El-Baradei told the Spanish news agency ABC in effect that Iran now has a working enrichment capacity, and that the West should recognize this and not persist with its "superseded" demands for a complete halt.
He implied that the West instead should negotiate on the basis that Iran should be allowed a limited enrichment capacity, provided this falls well below the ability to produce weapons-grade uranium.
Such a compromise approach is strongly rejected by the Western powers. According to news reports, IAEA ambassadors from the United States, France, Germany, and Britain plan to complain to el-Baradei this week for what they consider his "unhelpful remarks."
Fitzpatrick says he is not convinced by el-Baradei's argument.
"I think it's probably too early to say that the policy has failed," Fitzpatrick says. "Certainly it has not dissuaded Iran. But claims that Iran can already produce enriched uranium, I think, are still exaggerated. At least there's no good evidence on how well Iran's enrichment program is working; perhaps today's report will provide that evidence."
The Security Council has already imposed two sets of limited sanctions on Iran, and the Western powers on the council plan to work on a third, more serious, package of measures if Iran fails to comply this time.
AP quotes diplomats as saying today's IAEA report is expected to confirm that Iran has assembled more than 1,600 centrifuges at its Natanz enrichment facility, and is operating about 1,300 of them.
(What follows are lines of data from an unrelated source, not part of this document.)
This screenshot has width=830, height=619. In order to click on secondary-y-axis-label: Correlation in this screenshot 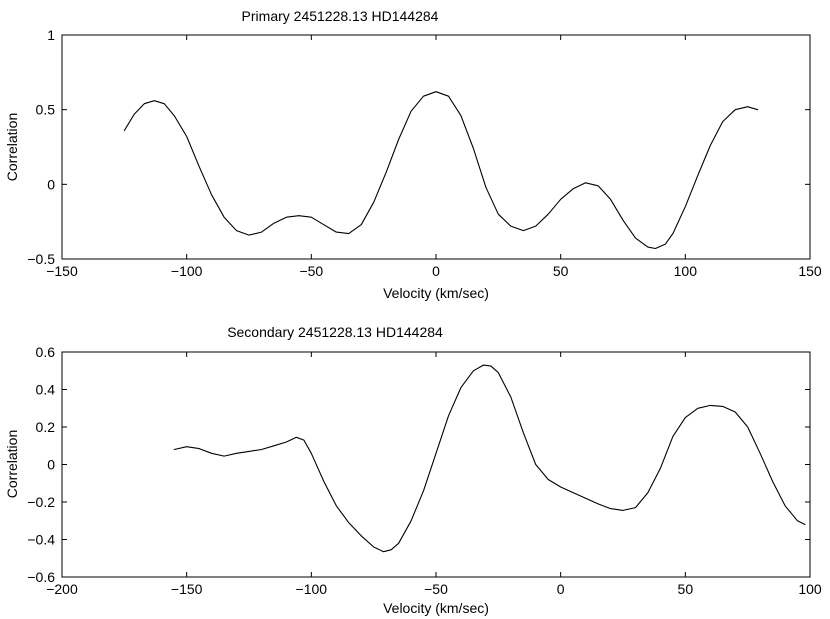, I will do `click(12, 464)`. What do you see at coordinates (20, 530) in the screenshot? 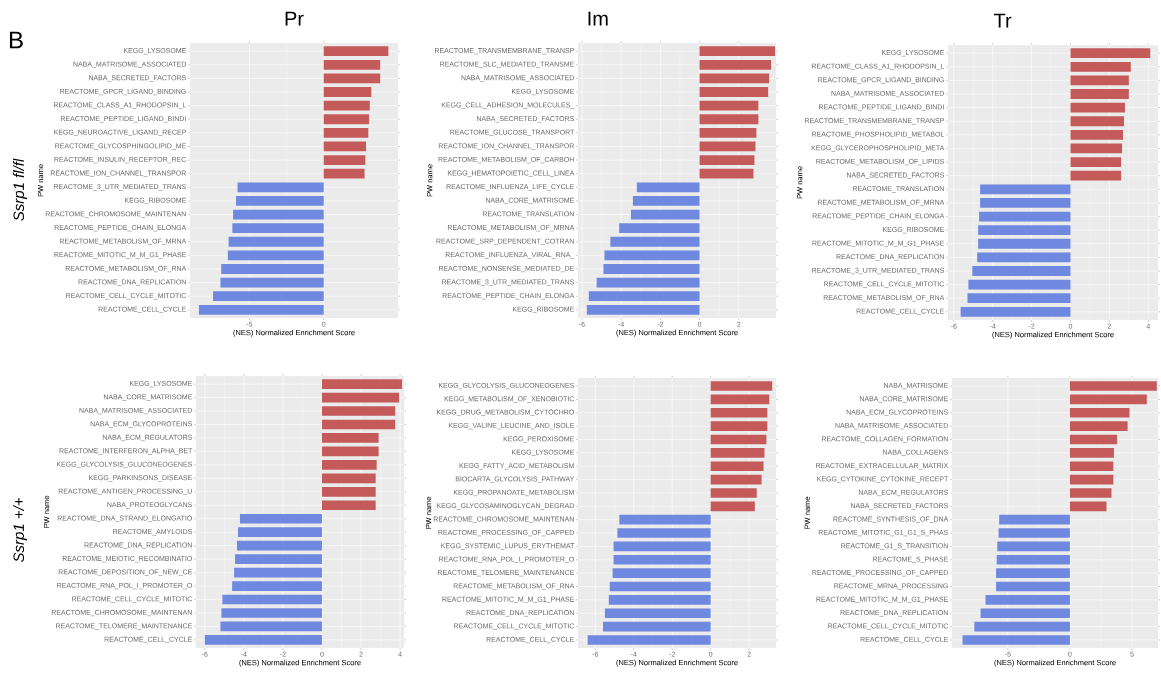
I see `text: Ssrp1 +/+` at bounding box center [20, 530].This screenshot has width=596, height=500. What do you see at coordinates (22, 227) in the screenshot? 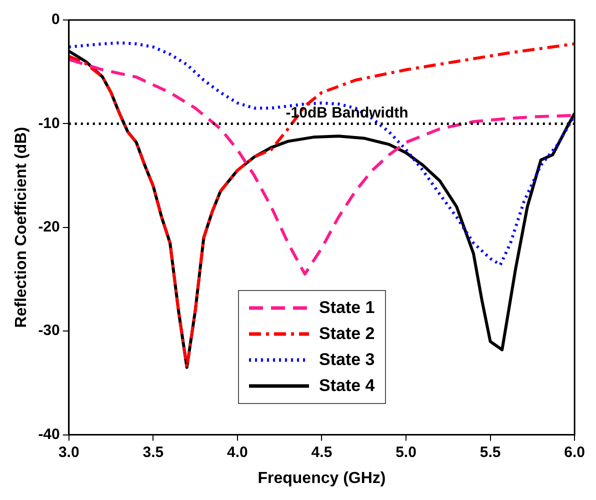
I see `y-axis-title: Reflection Coefficient (dB)` at bounding box center [22, 227].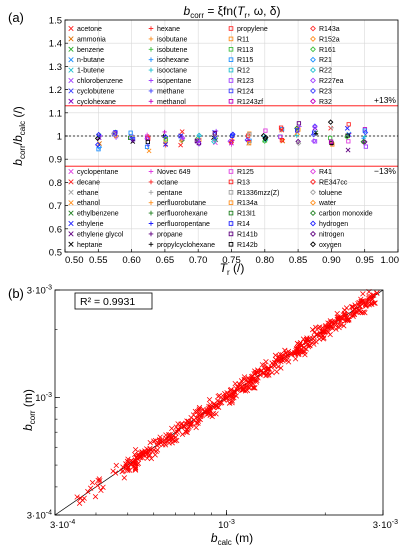 The width and height of the screenshot is (400, 550). I want to click on x-tick-label: 0.55, so click(98, 260).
The product is said to be uranium enriched to about 5 percent. That's suitable as fuel in a civilian nuclear reactor, but is far below the 90-percent enrichment level needed for nuclear warheads.
"I will be looking to see what [the report] says about whether the centrifuges are operating continuously," Fitzpatrick, however, expresses skepticism. "Until now, they have been working on and off, which is an indication of technical trouble. It would also be good to know whether the centrifuges are spinning at the high speeds needed for normal enrichment, whether the various sets of centrifuges are linked together in cascades, and whether they are all being fed by gaseous uranium."
Fitzpatrick says that in the absence of firm evidence that all these conditions are being met, Iran's enrichment capacity must be seen as still under development.